━━ Records to process
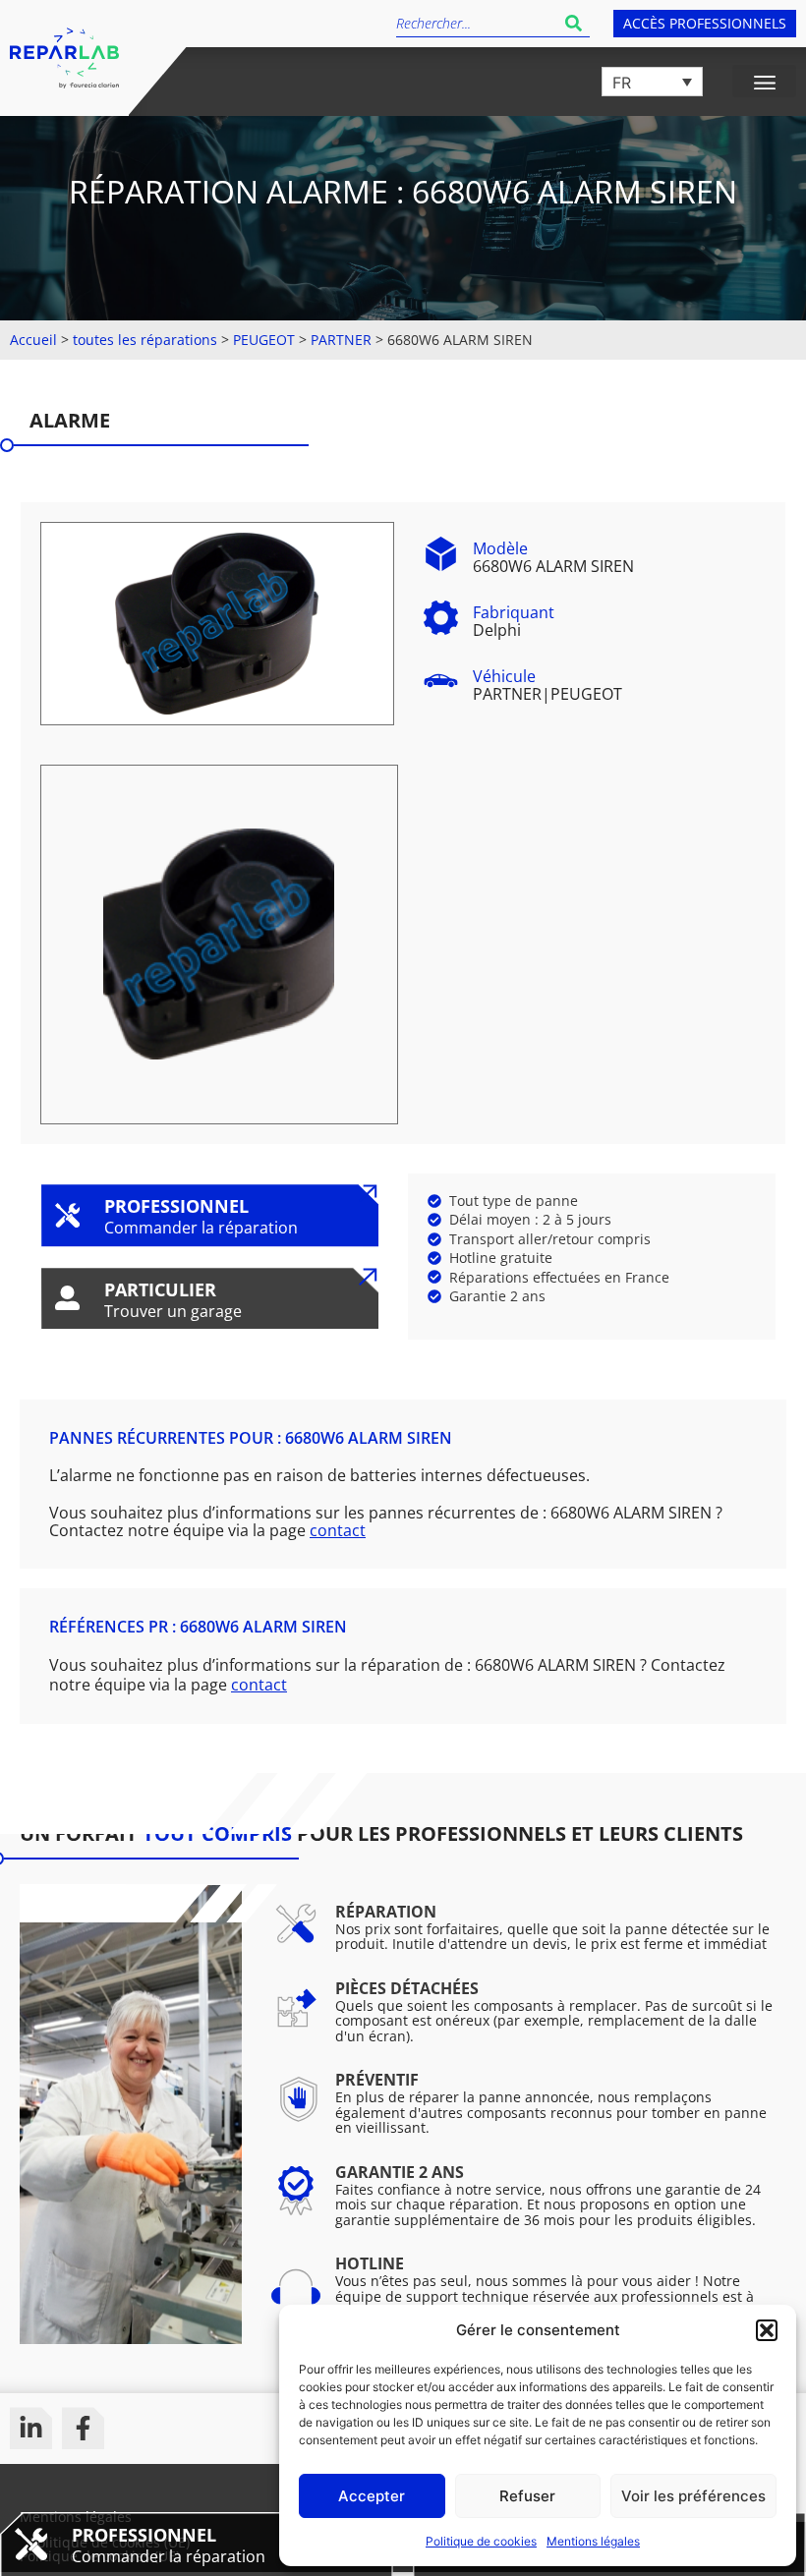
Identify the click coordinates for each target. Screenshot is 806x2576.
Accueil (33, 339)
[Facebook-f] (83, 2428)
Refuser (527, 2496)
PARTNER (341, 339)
━━━━
━━ Records to process
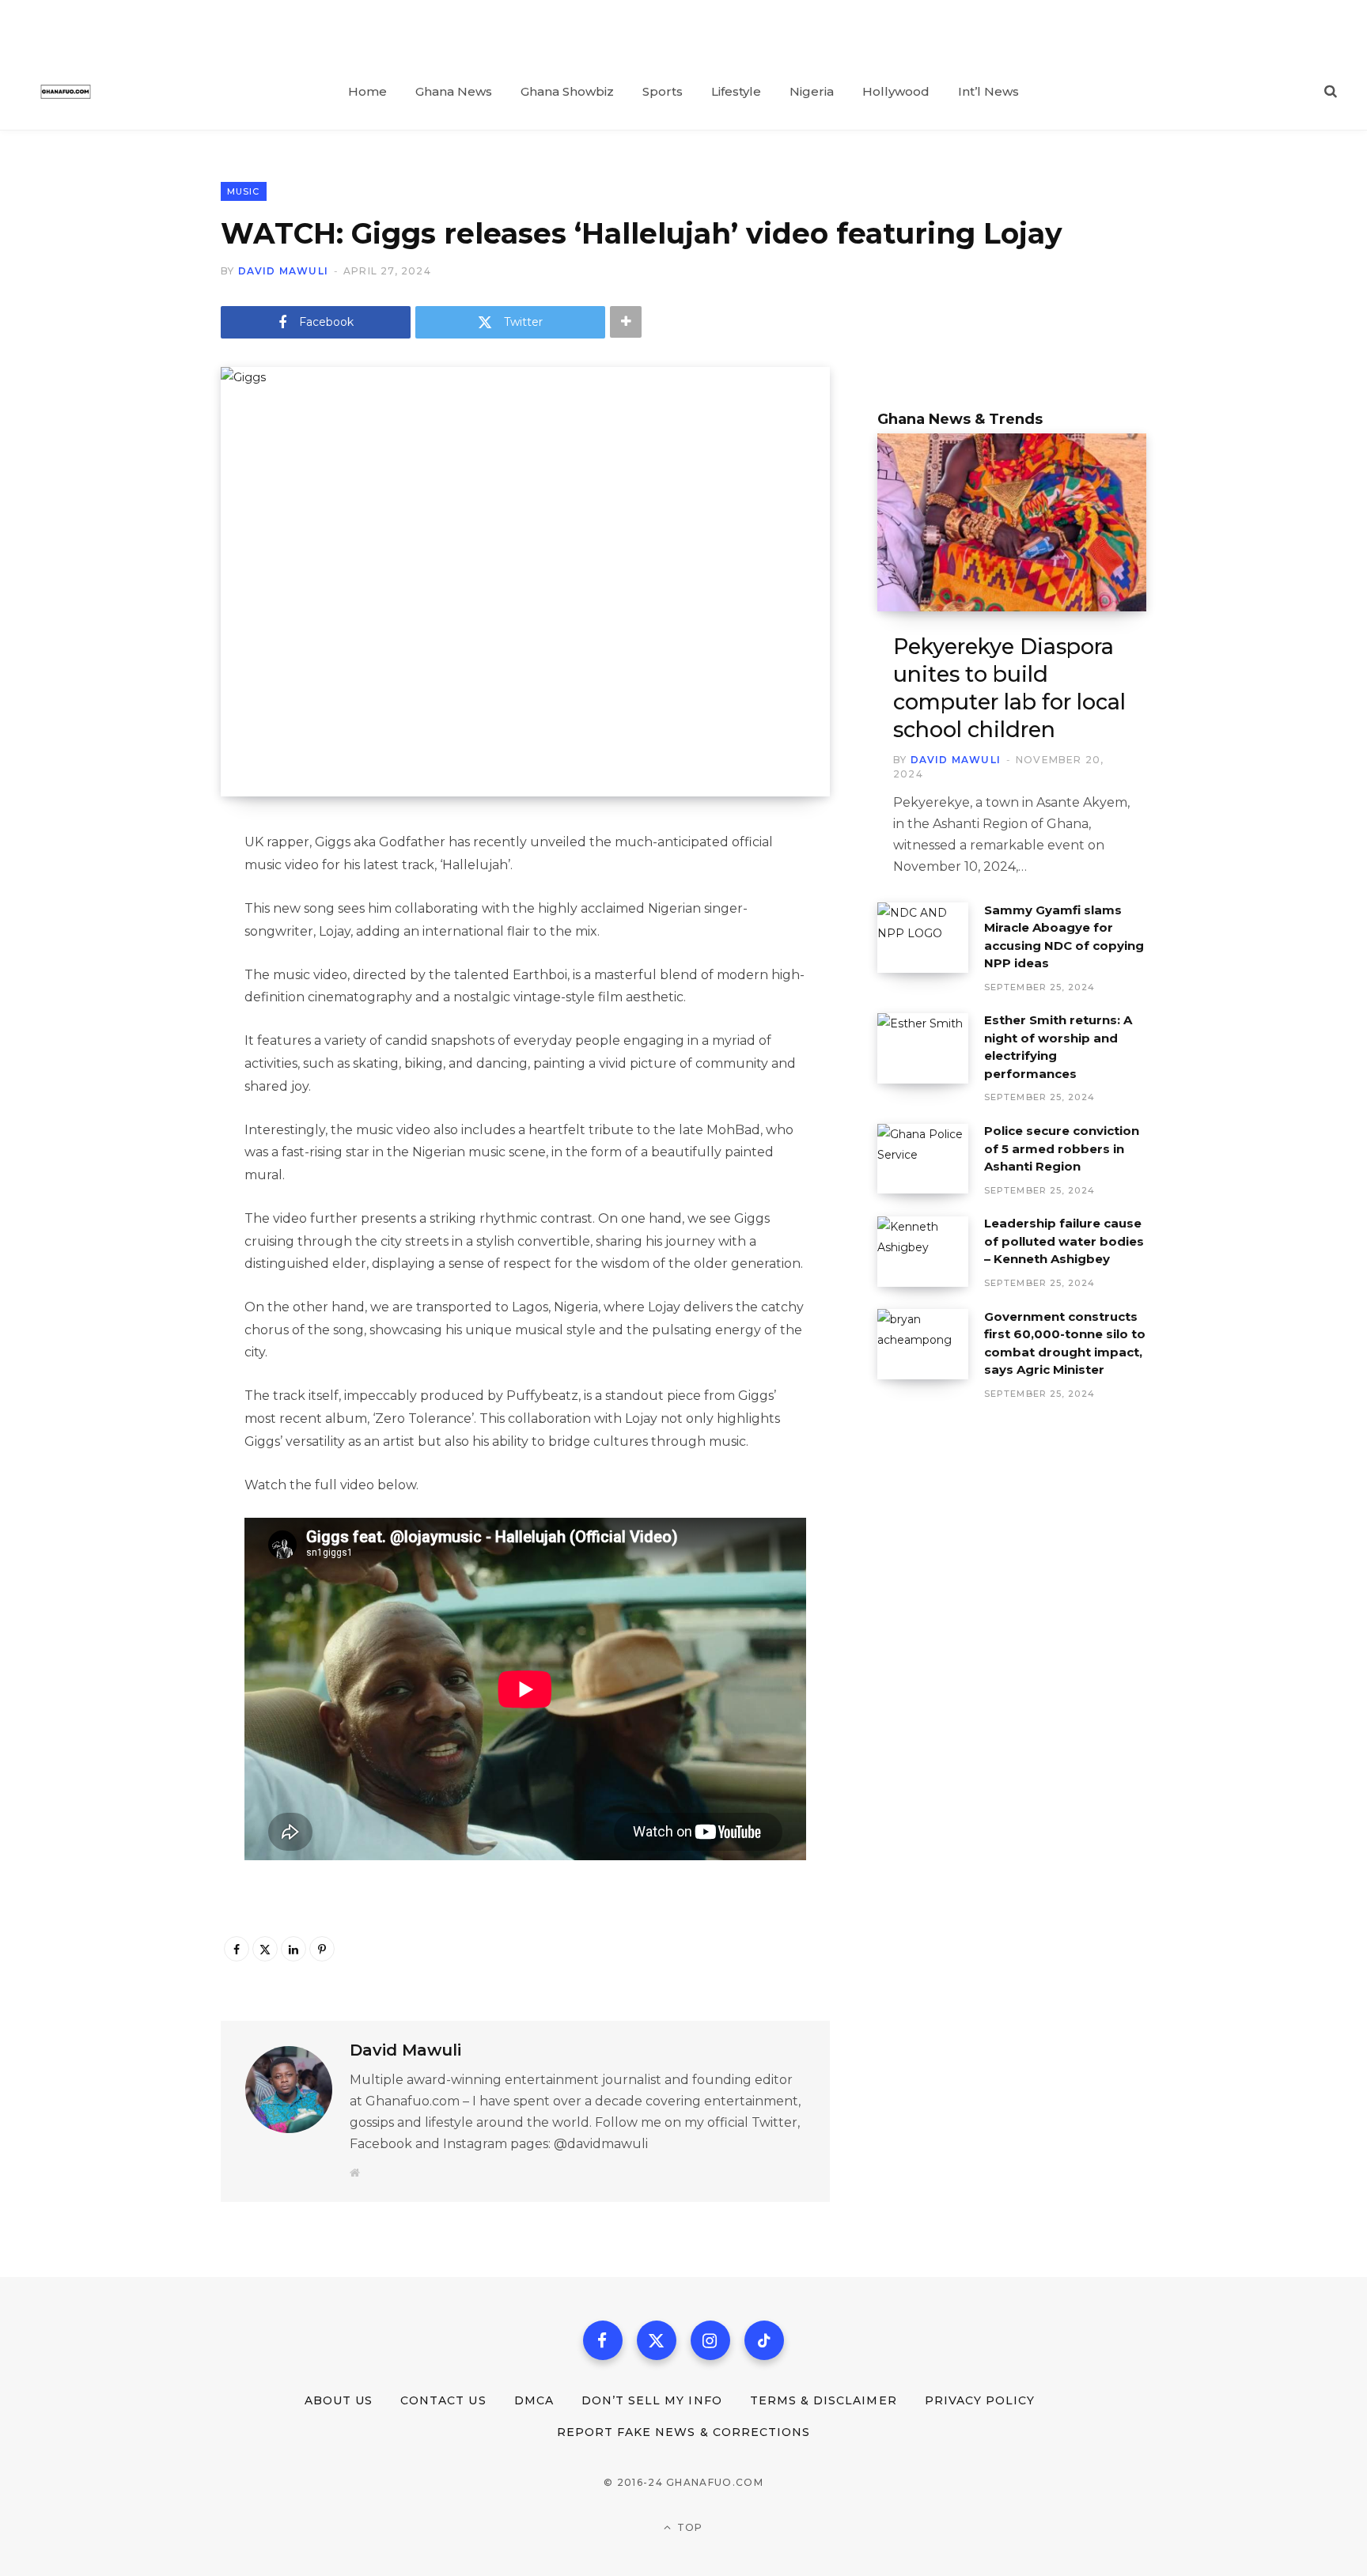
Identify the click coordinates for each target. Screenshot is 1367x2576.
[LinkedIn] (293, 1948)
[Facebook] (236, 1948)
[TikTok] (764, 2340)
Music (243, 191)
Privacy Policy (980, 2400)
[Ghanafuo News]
━━━━
━━ Records to process
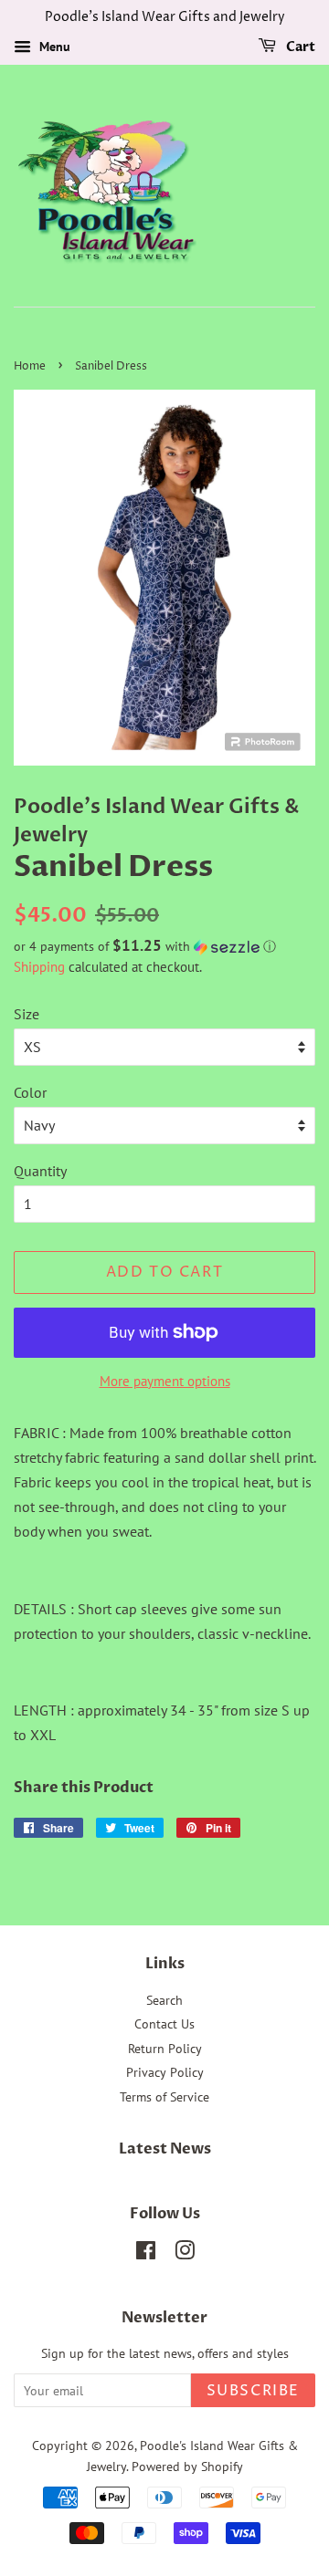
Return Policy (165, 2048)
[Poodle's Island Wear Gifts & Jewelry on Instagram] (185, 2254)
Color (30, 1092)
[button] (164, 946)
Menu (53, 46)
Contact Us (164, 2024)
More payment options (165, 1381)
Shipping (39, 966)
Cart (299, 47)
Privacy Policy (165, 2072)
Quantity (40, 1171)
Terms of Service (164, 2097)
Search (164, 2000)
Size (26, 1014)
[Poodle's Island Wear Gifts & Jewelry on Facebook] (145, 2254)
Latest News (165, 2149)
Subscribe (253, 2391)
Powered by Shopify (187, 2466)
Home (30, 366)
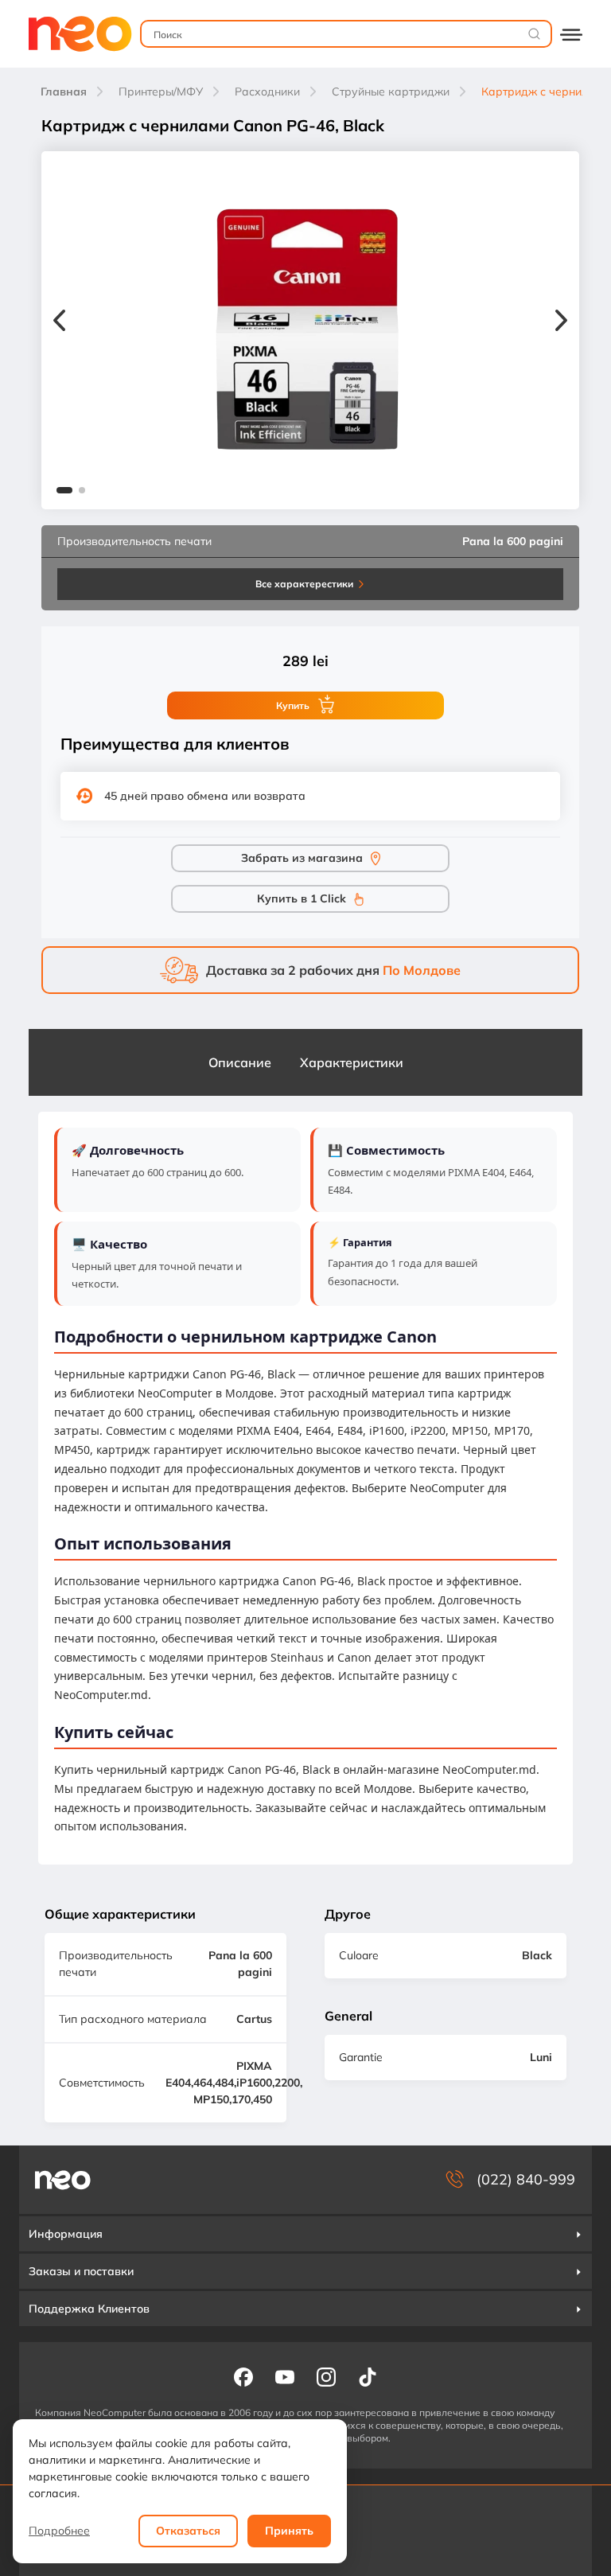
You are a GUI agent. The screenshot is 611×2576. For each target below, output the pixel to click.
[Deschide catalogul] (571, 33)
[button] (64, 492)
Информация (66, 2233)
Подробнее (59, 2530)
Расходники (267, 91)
━━━━
In the listing above, the lines from the one containing "Screenshot is 1367x2576." through the one containing "[Ghanafuo News]" must be set down exactly, with no other lines.

# Result for this exercise
Identify the click coordinates for each target. Screenshot is 1367x2576.
[LinkedIn] (293, 1948)
[Facebook] (236, 1948)
[TikTok] (764, 2340)
Music (243, 191)
Privacy Policy (980, 2400)
[Ghanafuo News]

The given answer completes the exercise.